Desabrochar
São
raros os momentos em que somos atingidos subitamente por um
pensamento novo, uma espécie de visão no interior da vida.
Muitos passam por toda a existência sem ter essa visão e se,
afortunadamente, chegam a ter um vestígio dela, não conseguem
materializá-la numa obra. É como se alguém tivesse sucumbido
diante do árduo trabalho de produzir aquilo que não vai “garantir
o seu pão”. É necessário alcançar uma sagrada modéstia para
poder dizer que a nossa existência
é uma tentativa da vida para desabrochar e se alegrar consigo mesma.
Ela, a vida, sempre tenta desabrochar através de nós,
assim como tenta em qualquer outro lugar no universo. Sua tentativa
não tem fim, pois sua essência mesma é essa, tentar
desabrochar. A vida tenta e erra, tenta e erra, tenta e erra...
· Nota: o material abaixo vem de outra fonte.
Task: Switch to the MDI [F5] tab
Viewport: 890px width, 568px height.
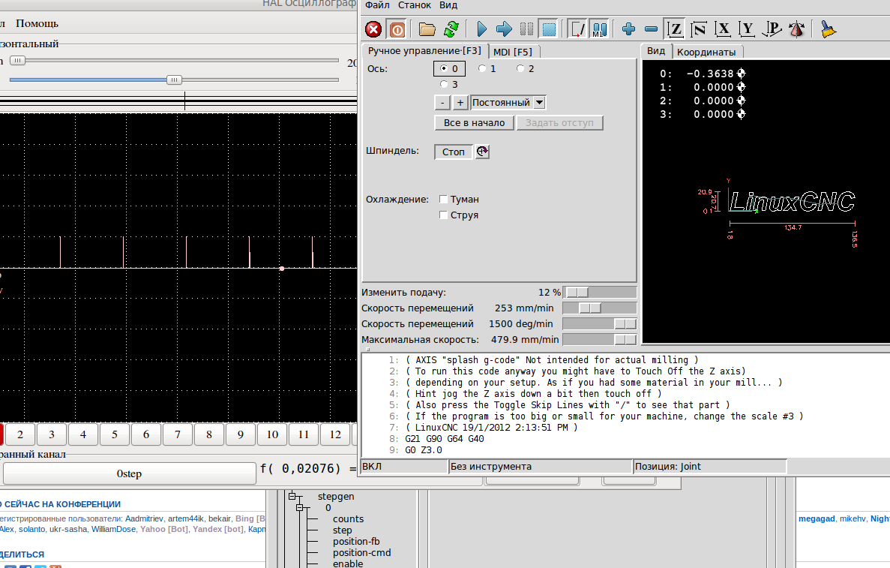Action: 513,51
até que, finalmente, acerta, desabrocha. É tão difícil
desabrochar em alguém que, quando isso acontece, é como se um
acerto valesse por um milhão de erros. O que queremos dizer é que
os problemas que atormentam a existência do homem tagarela e
perturbado estão relacionados apenas à conservação da sua
existência orgânica, por isso tais problemas não chegam nem perto
dos que surgem em quem é tomado por uma visão original no interior
da vida: se a vida tenta acertar através de nós, é em quem é
tomado por essa visão que ela está mais próxima disso. Portanto,
levar adiante essa tentativa até o fim é, sem dúvida, a grande
tarefa. Concluída a tarefa, pode-se cair no chão e nunca mais abrir
os olhos, nunca mais respirar, o organismo ser desfeito por completo
– mas a soberania da vida segue imaculada, como sempre foi e será,
pois ela desabrochou. É por isso que dizemos que toda existência
está completamente justificada quando, com muito árduo, alguém
consegue fazer a vida desabrochar – faz isso por amor, faz porque
não teme os obstáculos, faz porque não conhece outro sentido para
respirar, comer e beber a não ser este. Basta sermos tocados pela
obra de um grande músico ou um grande escritor para percebermos que
ali, naquela simples existência que é um ponto no universo, a vida
acertou e, por isso, a obra nos toca tão profundamente – e se nos
toca, é porque temos esse anseio inconsciente de permitir que a vida
também desabroche em nós... Entendemos que um único acerto
justifica o nosso nascimento, mas, evidentemente, queremos mais...
queremos criar, criar, criar, até o
nosso último respiro. É a certeza alegre que sentimos
por fazermos parte ativa desse processo cosmológico que nos leva a
abraçar com orgulho a grande tarefa.